Regularized regression
To validate the findings from the LDAs, we used the L1 regularized regression, i.e., least absolute shrinkage and selection operator (LASSO) using the R glmnet package as a penalizing regression that performs variable selection and prediction in one step54. However, this regression functions as a binary classification and cannot be directly applied to a three-class problem. Thus, we applied a one-vs-rest strategy—computing two models that were analogous to the two latent discriminants from the LDAs described above. The appropriate model \(\lambda\) hyperparameter was determined using the minimum mean cross-validation error. We report the archived accuracies on the training and test sets, as well as coefficients for the non-penalized predictors. These coefficients were determined using an L2-regularized regression, i.e., ridge regression, trained on the entire dataset using the L1-selected predictors to allow for the retainment of the selected predictors.

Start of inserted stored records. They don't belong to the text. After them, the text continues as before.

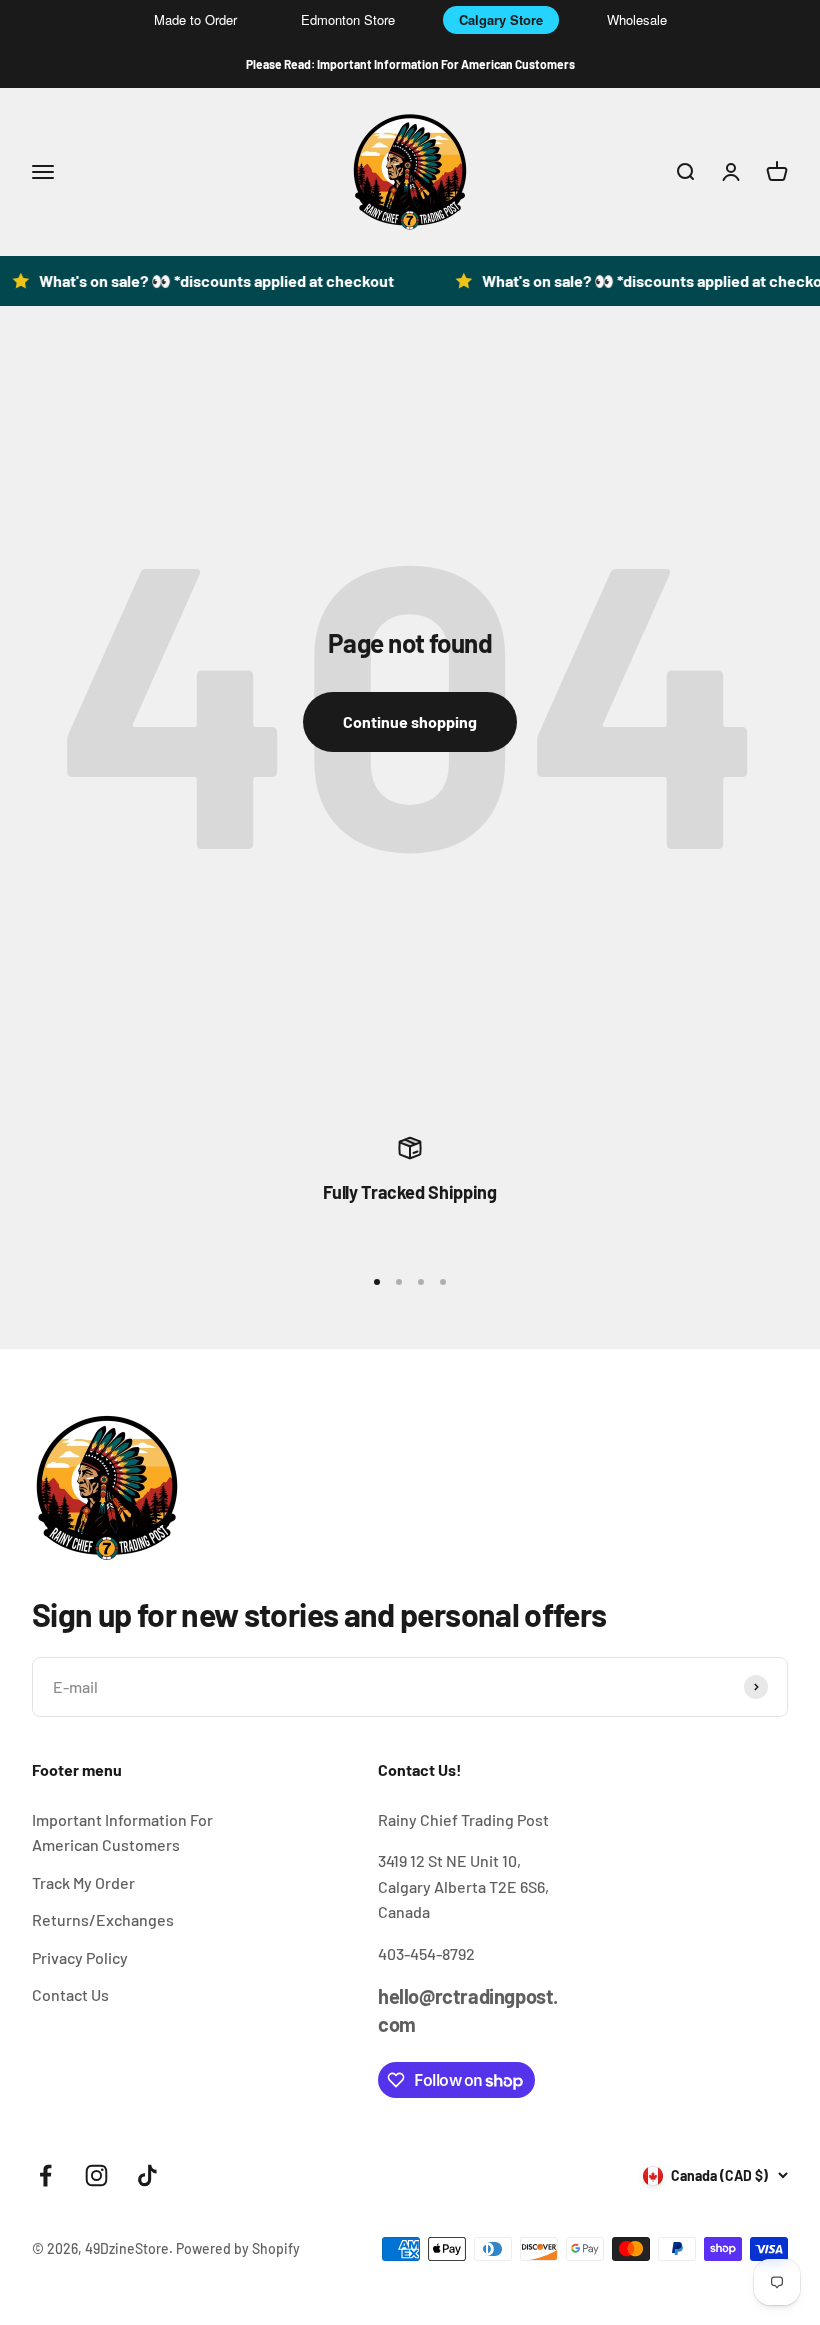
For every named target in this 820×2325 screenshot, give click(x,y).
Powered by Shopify (238, 2248)
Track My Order (83, 1882)
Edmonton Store (348, 19)
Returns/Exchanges (103, 1919)
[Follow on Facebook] (45, 2175)
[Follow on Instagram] (96, 2175)
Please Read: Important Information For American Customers (410, 64)
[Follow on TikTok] (147, 2175)
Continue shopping (410, 721)
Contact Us (70, 1994)
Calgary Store (501, 19)
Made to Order (195, 19)
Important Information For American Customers (122, 1832)
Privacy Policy (80, 1957)
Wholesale (637, 19)
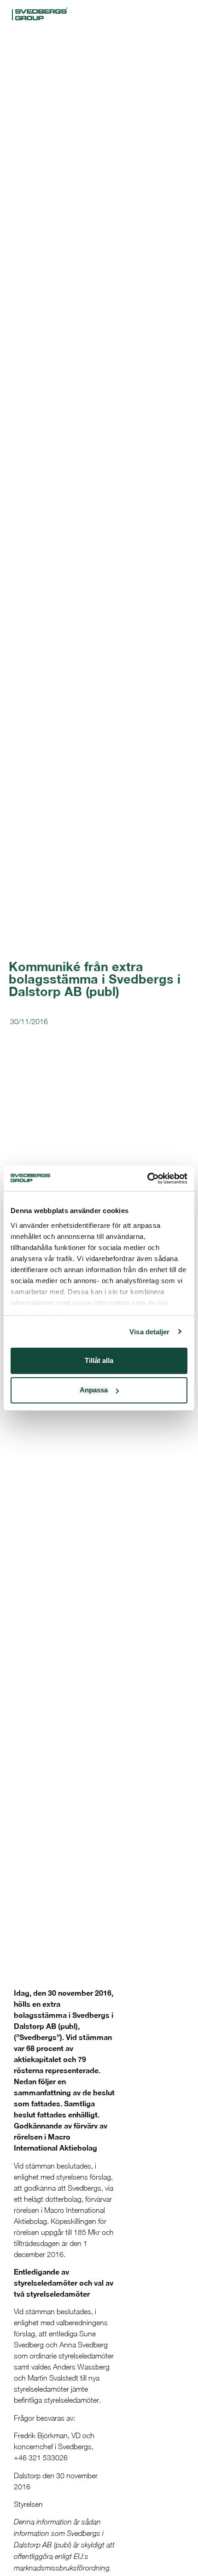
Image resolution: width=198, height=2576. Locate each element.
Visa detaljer (149, 1332)
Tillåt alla (99, 1360)
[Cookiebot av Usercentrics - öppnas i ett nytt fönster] (147, 1179)
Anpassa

Of note, the regression was used primarily to validate findings from the LDAs, and is limited by its inability to classify all three clusters in the same model. The 2-class prediction accuracies reported for the LASSO one-vs-rest should be interpreted on a difference scale from the 3-class prediction accuracies performed with the LDA because the random-guessing accuracy is 50% for a balanced two-class prediction problem, and 33% for a 3-class prediction.
Constructing a final model
Predictors emerging consistently from both the backward-elimination and forward-selection LDAs (the primary methods) were identified as replicable key correlates of functional phenotype. The key correlates were used as predictors for a final LDA model describing the full sample to provide a unified summary of the LDA results. We recorded the confusion matrix of the final model as well as accuracy and balanced accuracy—defined as the average of the recall of each of the three classes.